The four-and-a-half-year investigation—the longest lasting war-crime investigation of the Vietnam War—resulted in findings that 18 soldiers had committed war crimes ranging from murder and assault to dereliction of duty. But no one was charged. Though the U.S. Army opened an “active review” of the case, its public affairs office rarely returned the Blade’s requests for updates because by May 2004 they were, in their words, “too busy responding to prisoner abuse by U.S. soldiers in Iraq to check on the status of the Tiger Force case.”
Not even the bones were left in peace, “but were eagerly snatched by a crowd of people drawn from all directions, who almost fought over the burning body of the man.
By then we were dealing with Abu Ghraib in Iraq. Joe Darby, a reservist, had turned in a CD belonging to prison guard Charles Graner with images of abuses of Iraqi prisoners. Most of these images had been taken for private circulation, but the photographs at Abu Ghraib are not just one isolated example. Amid pictures of smiling soldiers, local farmers, and children, many images of detainee abuse including guns held at detainees’ heads and dead militiamen have turned up in Afghanistan on our troops’ laptops, and both digital and disposable cameras. Some photographs were meant for friends and family; others were meant solely for internal consumption.
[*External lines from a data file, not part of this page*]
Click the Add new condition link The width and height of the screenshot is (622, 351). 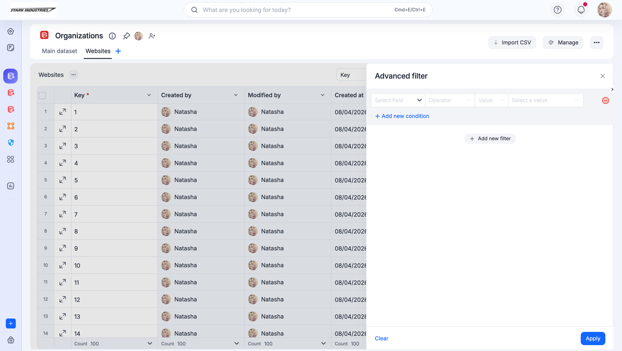[x=402, y=116]
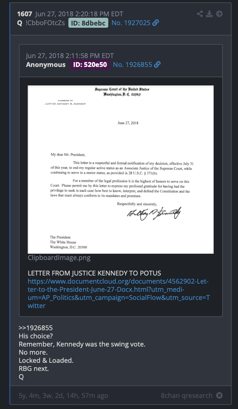Click the Q !CbboFOtcZs tripcode
The width and height of the screenshot is (238, 409).
pos(41,23)
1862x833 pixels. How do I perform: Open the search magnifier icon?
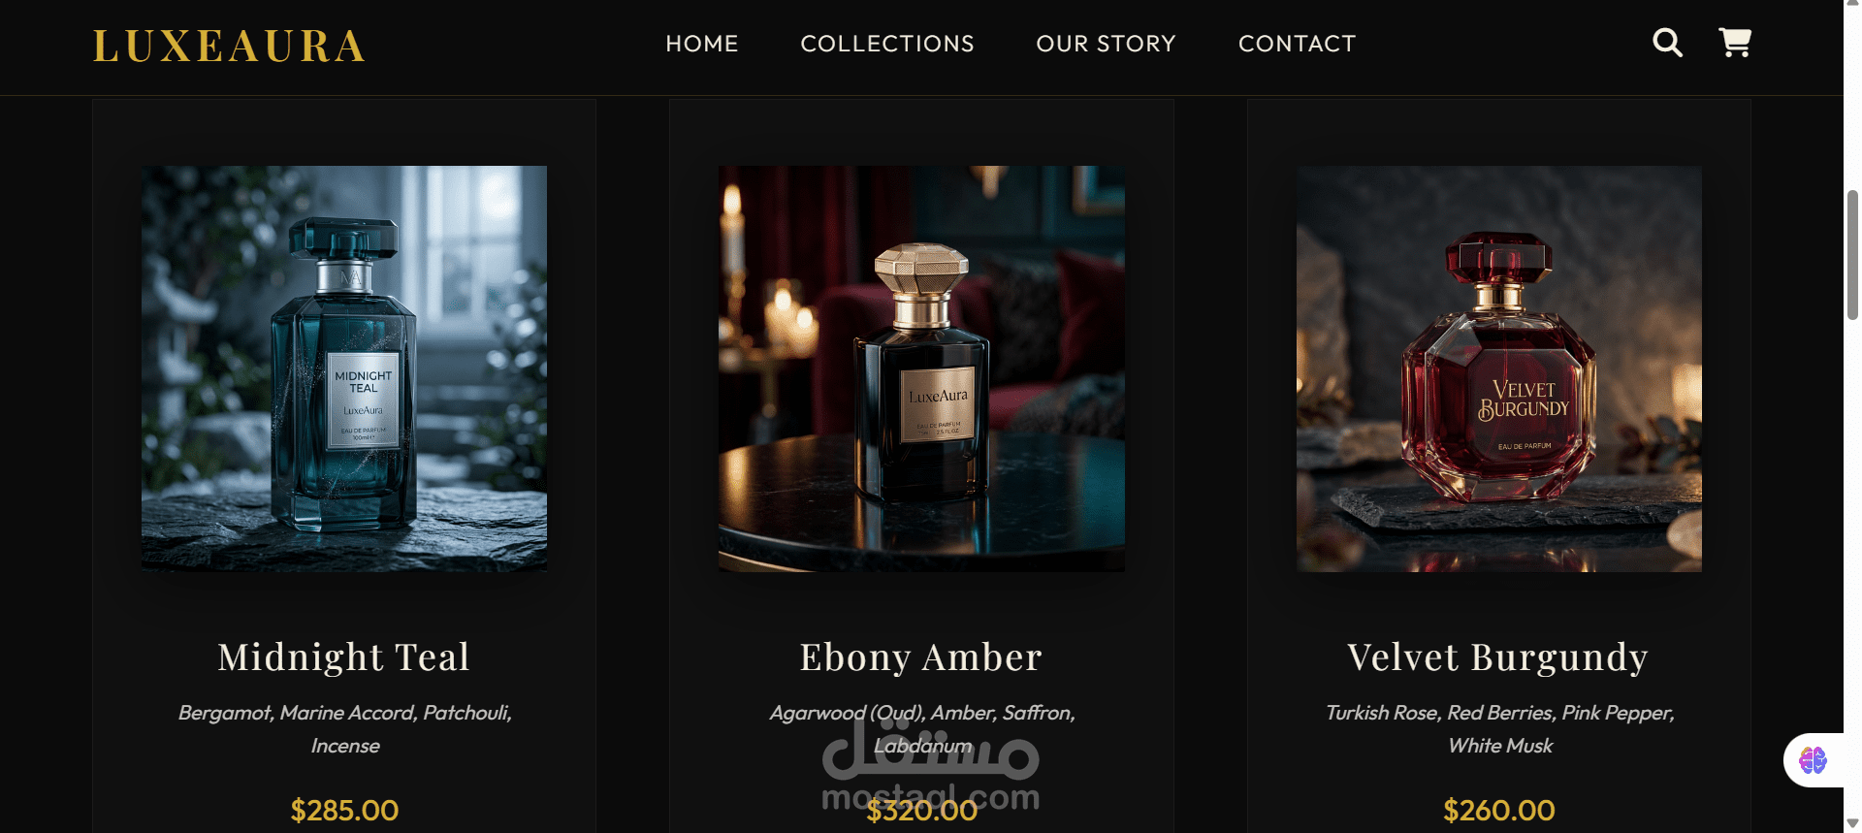point(1667,43)
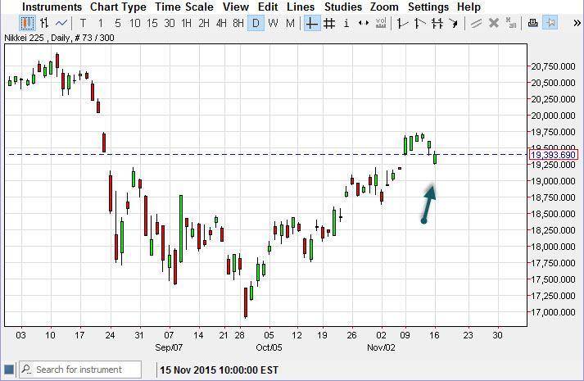Toggle the daily 'D' timeframe button
The width and height of the screenshot is (584, 381).
click(x=256, y=23)
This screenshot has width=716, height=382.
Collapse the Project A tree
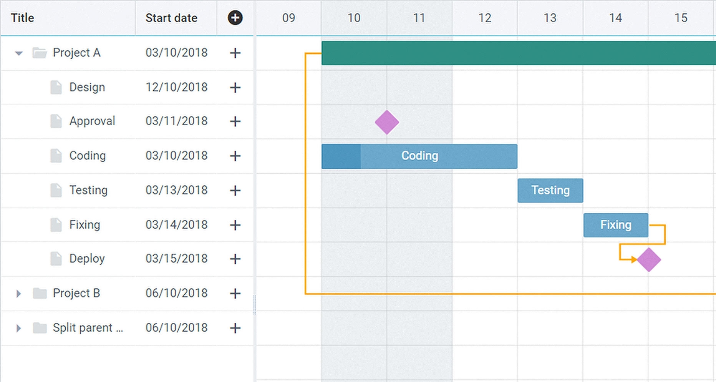(18, 53)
Mementos of deployment to Iraq and Afghanistan, CDs of images were copied and shared among platoon members.
To be sure, trophies collected from lynched victims and enemy combatants resonate differently among those who hold them—one as memorabilia perhaps of racial dominance, and the other of national triumph and the victorious rise of democracy. Regardless of origins and meanings, though, most Americans find such mementos revolting. The 1944 Life magazine photograph, for example, was met with outrage by its readership. And many descendants of war veterans are appalled by the human trophies they find in their homes. They turn their grandfathers’ memorabilia in and the Army returns these souvenirs to Japan for proper burial.
Yet questions remain: Why were these body parts, almost all from people of color, collected in the first place? After all, there are no German skulls from World War II locked in small trunks that we know of. Why do people keep them?
We need to revisit the statement released by the artists at Berkeley who hung the effigies of lynched victims in memory of Laura Nelson, George Meadows, Michael Donald, Charlie Hale, Garfield Burley, and Curtis Brown. “These images connect past events to present ones,” they note, “referencing endemic faultiness of hatred and persecution that are and should be deeply unsettling to the American consciousness.”
Fingers in attics, skulls on writing desks, and shared images of detainees in Afghanistan are not just possessions of deranged individuals. Instead, these are memorabilia we need to collectively reckon with, and dig out from our own basements, attics, and memories in order to confront the present.